We conduct ablation experiments on the Cora dataset with different edge retention rates and reported the results in Figure 4. The comparison between No-Reg and HGLAT shows that the addition of regularization constraints can ensure that the generated graph structure is more reasonable and the result is better. The comparison of GLAT and HGLAT shows that when we consider the high-order neighbor relationship, it can help us improve the classification accuracy to a certain extent. The comparison between No-Fus and HGLAT shows that fusing the original graph structure with the generated graph structure is helpful to the accuracy of the model.
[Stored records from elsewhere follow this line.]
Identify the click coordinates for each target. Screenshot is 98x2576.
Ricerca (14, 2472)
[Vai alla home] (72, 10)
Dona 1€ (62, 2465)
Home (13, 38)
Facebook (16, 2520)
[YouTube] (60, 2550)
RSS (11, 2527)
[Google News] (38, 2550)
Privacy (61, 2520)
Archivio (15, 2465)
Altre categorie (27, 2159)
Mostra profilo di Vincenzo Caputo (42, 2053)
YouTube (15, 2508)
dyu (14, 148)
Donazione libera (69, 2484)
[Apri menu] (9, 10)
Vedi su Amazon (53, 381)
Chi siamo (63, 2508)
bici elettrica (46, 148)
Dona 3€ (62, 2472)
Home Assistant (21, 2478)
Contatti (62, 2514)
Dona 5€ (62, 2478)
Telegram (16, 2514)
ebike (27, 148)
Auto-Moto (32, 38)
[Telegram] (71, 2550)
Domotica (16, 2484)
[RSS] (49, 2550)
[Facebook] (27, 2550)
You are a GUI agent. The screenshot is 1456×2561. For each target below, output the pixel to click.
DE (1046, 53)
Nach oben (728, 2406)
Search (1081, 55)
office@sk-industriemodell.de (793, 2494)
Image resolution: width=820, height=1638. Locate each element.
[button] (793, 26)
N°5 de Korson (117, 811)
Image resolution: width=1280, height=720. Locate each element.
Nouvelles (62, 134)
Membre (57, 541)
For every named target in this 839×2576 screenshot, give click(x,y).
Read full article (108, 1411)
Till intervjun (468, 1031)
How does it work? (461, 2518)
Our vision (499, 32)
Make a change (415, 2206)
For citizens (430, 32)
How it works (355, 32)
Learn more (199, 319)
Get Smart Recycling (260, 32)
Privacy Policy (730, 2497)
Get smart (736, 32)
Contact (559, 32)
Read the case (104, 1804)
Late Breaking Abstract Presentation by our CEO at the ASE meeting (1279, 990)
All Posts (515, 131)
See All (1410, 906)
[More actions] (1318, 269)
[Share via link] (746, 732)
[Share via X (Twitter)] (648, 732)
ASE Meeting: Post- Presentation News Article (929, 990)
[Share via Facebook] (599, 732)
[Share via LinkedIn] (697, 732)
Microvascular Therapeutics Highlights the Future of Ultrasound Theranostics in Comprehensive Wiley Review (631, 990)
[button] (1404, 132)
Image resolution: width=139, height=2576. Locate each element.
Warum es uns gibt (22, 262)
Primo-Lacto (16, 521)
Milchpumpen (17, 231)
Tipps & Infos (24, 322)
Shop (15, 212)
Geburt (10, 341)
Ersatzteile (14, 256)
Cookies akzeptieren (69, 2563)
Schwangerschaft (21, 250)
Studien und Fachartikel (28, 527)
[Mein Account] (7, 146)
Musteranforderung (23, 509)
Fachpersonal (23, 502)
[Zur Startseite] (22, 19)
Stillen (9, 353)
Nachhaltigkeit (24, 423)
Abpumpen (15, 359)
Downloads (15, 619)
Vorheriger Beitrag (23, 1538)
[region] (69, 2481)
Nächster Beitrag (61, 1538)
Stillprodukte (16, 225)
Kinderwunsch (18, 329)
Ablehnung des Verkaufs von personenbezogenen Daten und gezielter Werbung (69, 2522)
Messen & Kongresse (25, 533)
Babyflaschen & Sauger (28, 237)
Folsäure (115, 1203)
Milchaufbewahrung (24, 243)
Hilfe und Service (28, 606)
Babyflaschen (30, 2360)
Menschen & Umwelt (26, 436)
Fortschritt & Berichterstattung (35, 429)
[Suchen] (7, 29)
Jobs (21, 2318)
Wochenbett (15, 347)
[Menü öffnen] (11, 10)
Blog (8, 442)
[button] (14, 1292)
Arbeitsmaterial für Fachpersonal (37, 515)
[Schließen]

###### 4.3.3. Running Time Statistics

We record the running time of HGLAT on each data set to more comprehensively analyze the model proposed in the paper. The Tensorflow version is 1.15.0, CPU is i9-9900kf, GPU is RTX 3090, and operating system is Windows 10. The running time statistics are shown in Table 3, where the value is the average time for the model to complete training one time, and the unit is seconds.

#### 5. Conclusion

In this paper, we propose a new high-order graph learning attention neural network (HGLAT). Through the improved variational graph autoencoder, HGLAT can learn the corresponding graph topology for nongraph structure data and optimize graph structure for data with missing or noisy graph structure. HGLAT extends attention to high-order neighbors, effectively aggregates the features from high-order neighbors, and makes full use of high-order graph topology information. It has achieved good semisupervised classification results for nongraph structure and graph structure data. In the future, we plan to improve our preprocessing process, for example, iterative updating the loss function to obtain a more reasonable initial graph structure. We will also conduct extended research on the semisupervised network model and generate network clusters through some improved clustering algorithms to make up for the lack of node labels in the network. And we consider introducing more network information, such as edge information and heterogeneous network node information. to make the network model have a broader application prospect.

#### Data Availability

The datasets used in the experiments of this work are publicly available.

#### Conflicts of Interest

The authors declare that there are no conflicts of interest.

#### Acknowledgments

This research was supported by the National Natural Science Foundation of China (No. 61773348).